DIRECTIVES —
(a) In the article on the Berkeley belief study, condense the paragraph beginning "In the study, published in Open Mind" into a short bulleted list that retains its main facts.
(b) Write the next paragraph of the article on the Berkeley belief study, picking up after its final sentence.

While most of us like to think we come by our beliefs independently, new research out of Berkeley suggests otherwise.
In the study, published in Open Mind, some 600 participants were given a series of 30 statements ranging from “the Earth is flat” to “HIV causes AIDS” and asked to rate how strongly they believed them. Then they were shown how many others believed those statements and asked to reevaluate. The study found that subjects tended to adjust their level of certainty in response to what others believed.
“It makes a lot of sense that we use how popular a belief is in the world to guide how believable we think it is ourselves,” said lead author and developmental psychology graduate student Evan Orticio, Ph.D. ’25. “But where things can go wrong is on these online environments, where you don’t really get a representative state of the world.”
For one thing, internet algorithms are designed to promote more provocative stories to generate traffic, all but assuring that misinformation spreads faster than the truth.

DATA SEGMENT —
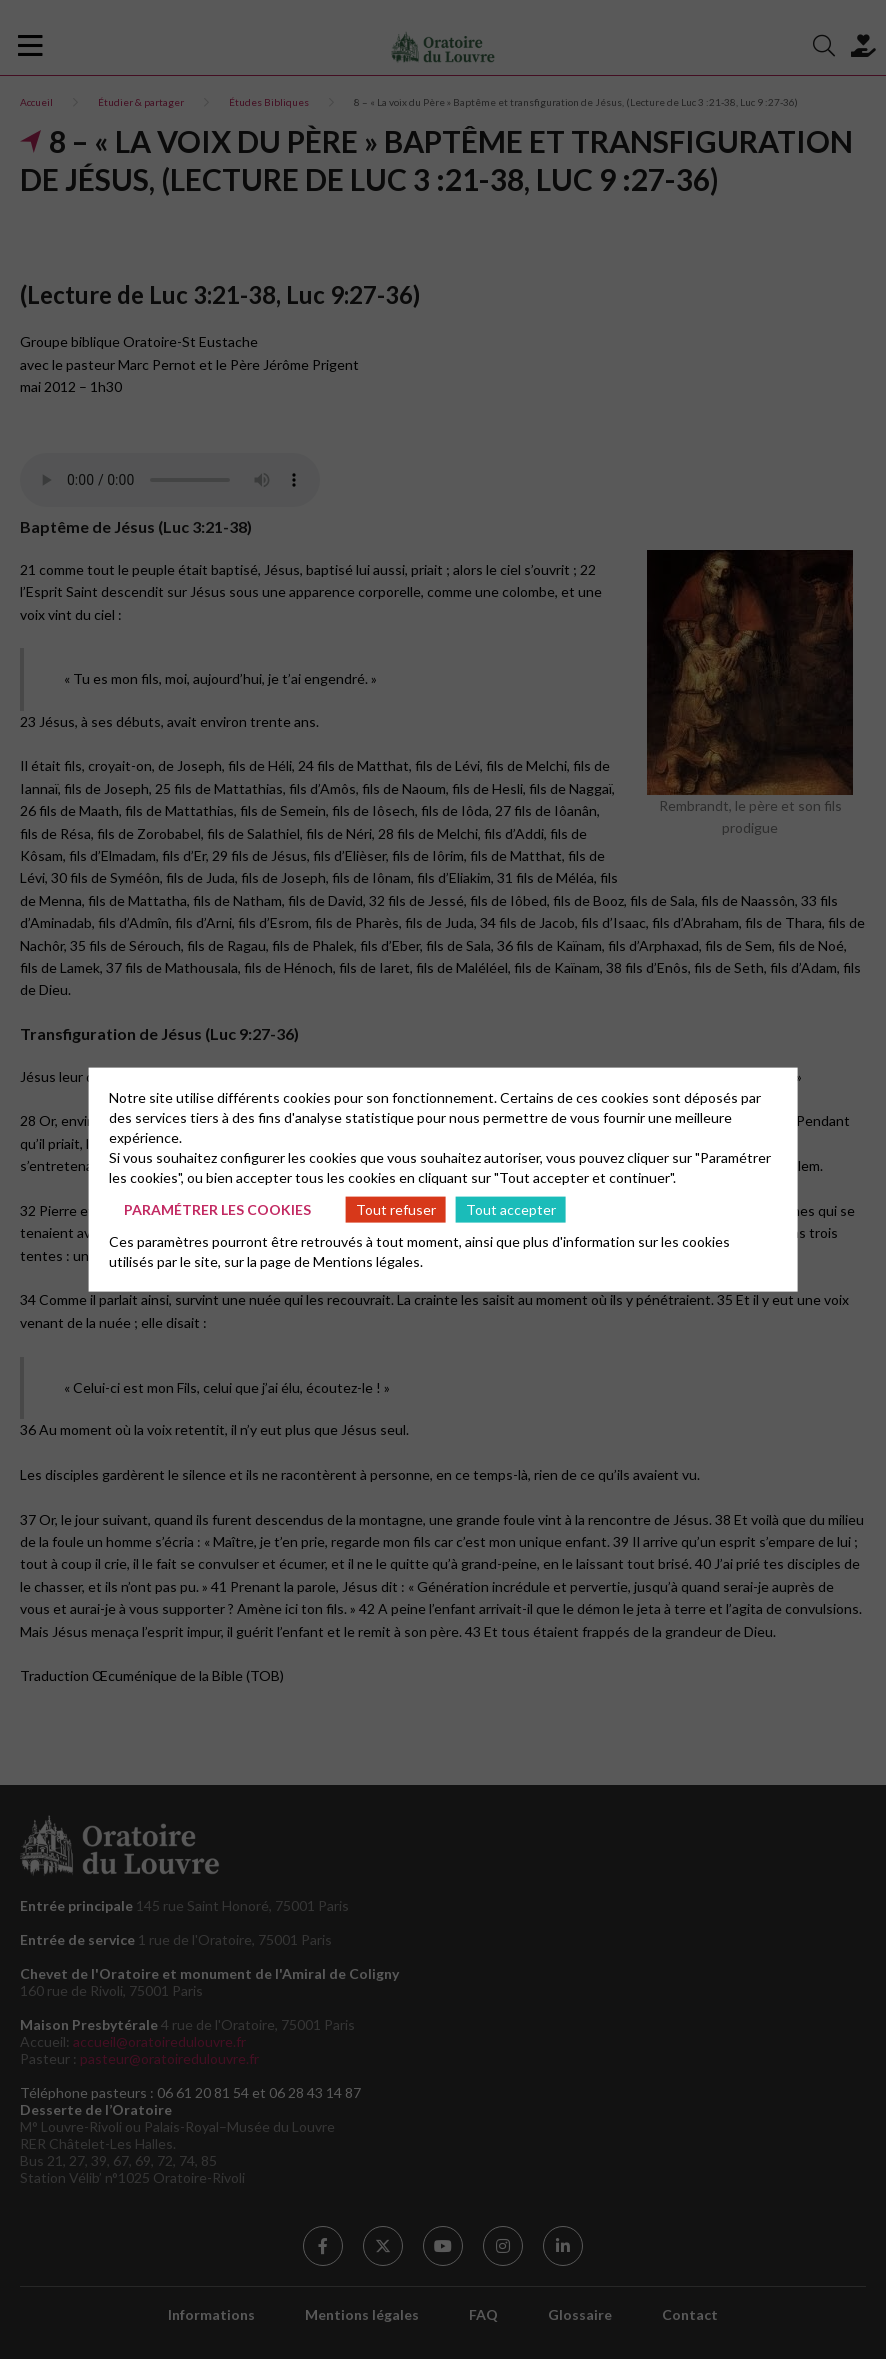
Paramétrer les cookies (217, 1208)
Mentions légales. (368, 1261)
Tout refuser (396, 1208)
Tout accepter (511, 1208)
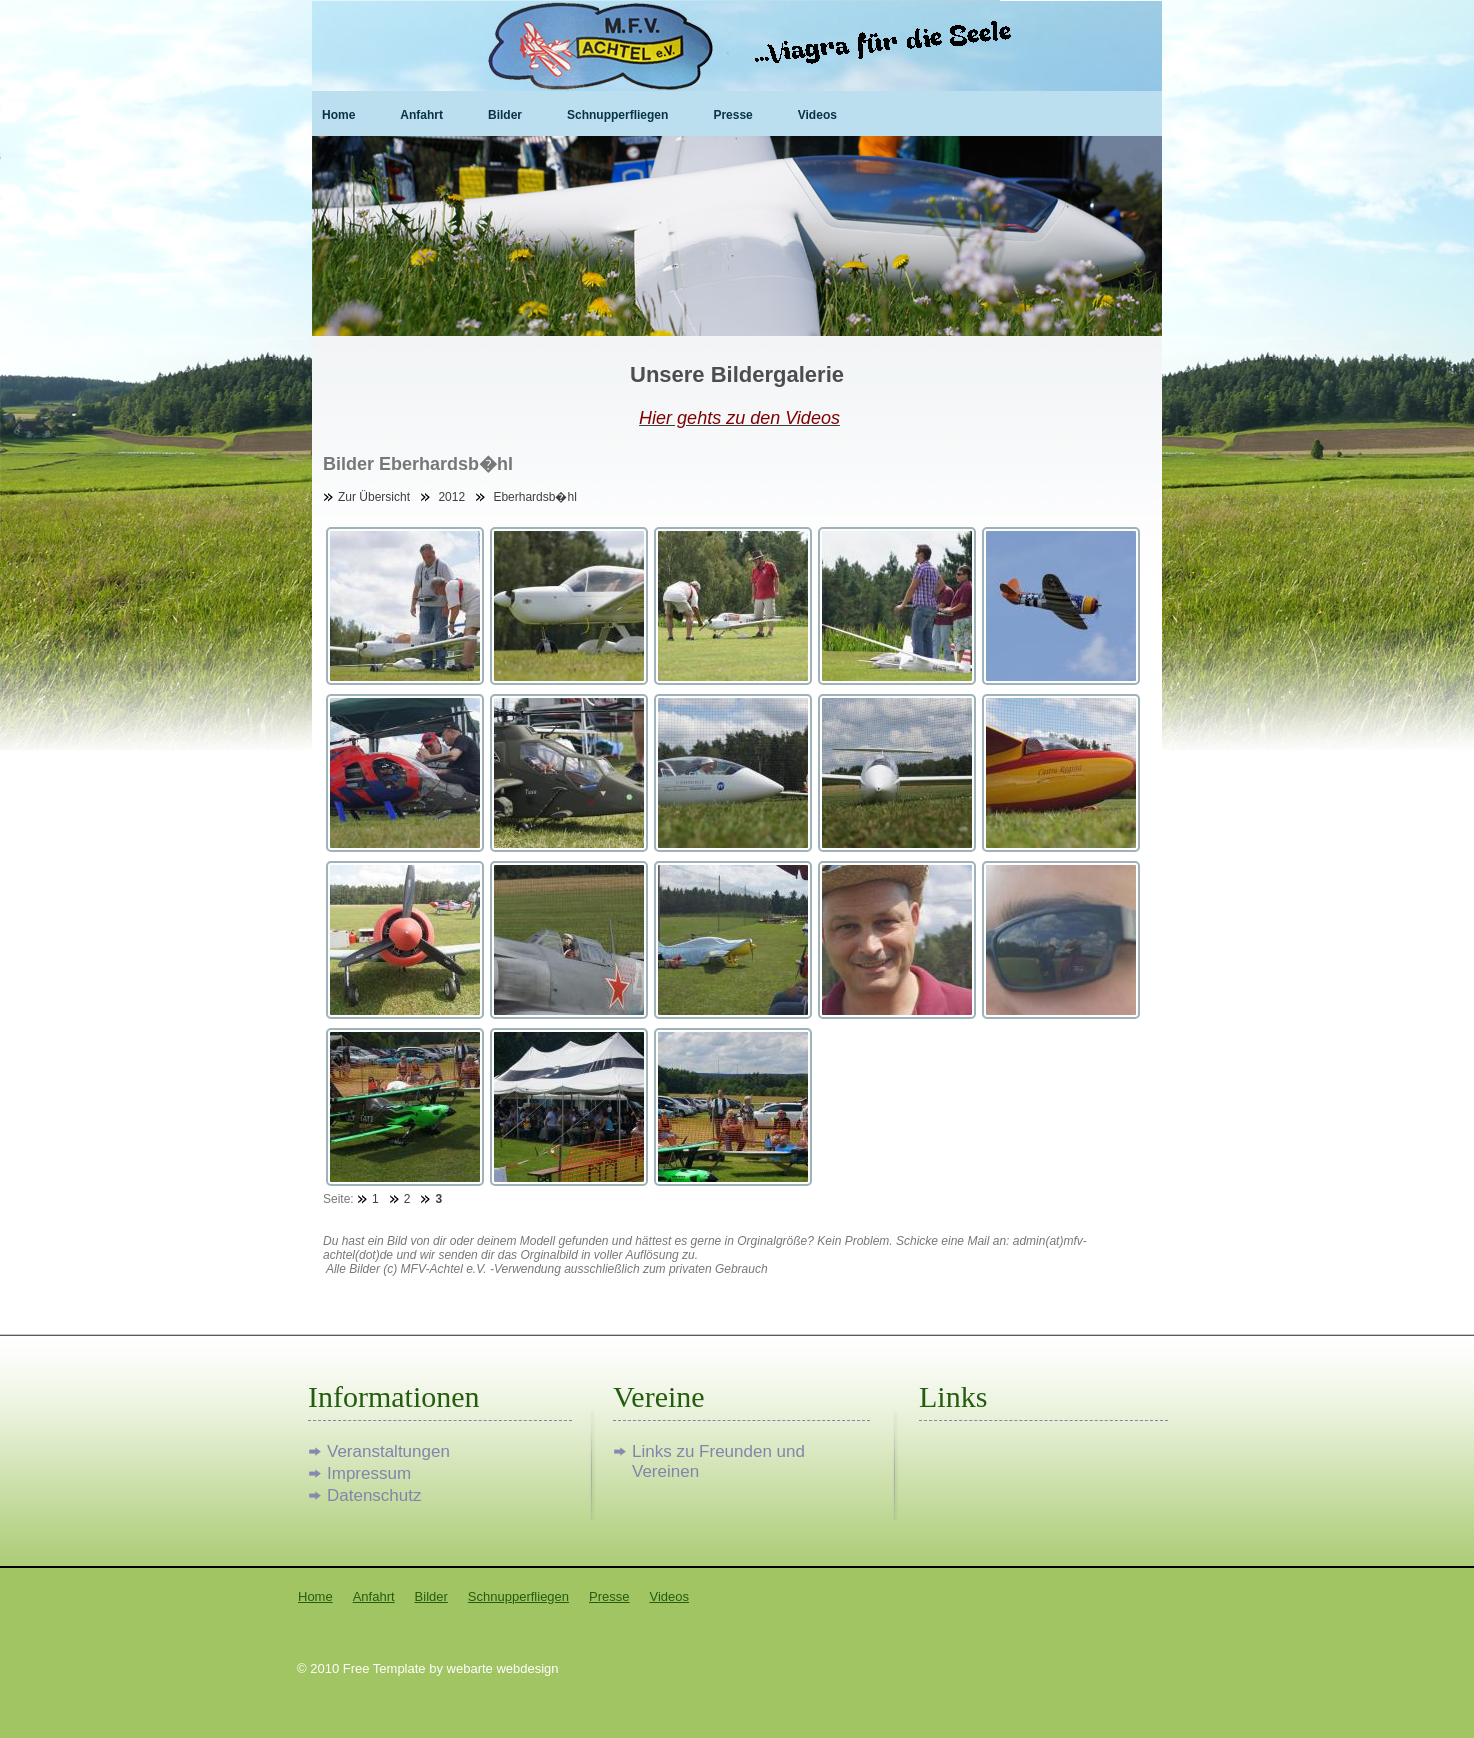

TASK ANSWERS —
(a)
- The study was published in Open Mind.
- About 600 participants rated how strongly they believed 30 statements, ranging from "the Earth is flat" to "HIV causes AIDS."
- They were then shown how many others believed each statement and asked to reevaluate.
- Participants tended to adjust their certainty according to what others believed.

(b)
What to do? In addition to flagging misinformation as false, Orticio urges social media platforms to hide the number of likes, retweets, and shares the content has. “That number, conveying how popular the belief is, can lead to unwarranted certainty about the belief itself,” he explained.
Orticio also feels that more needs to be done to make content moderation more equitable. Facebook, for example, devotes almost 90 percent of its budget for flagging misinformation to English-speaking North Americans, despite the fact that they make up less than 10 percent of daily active users.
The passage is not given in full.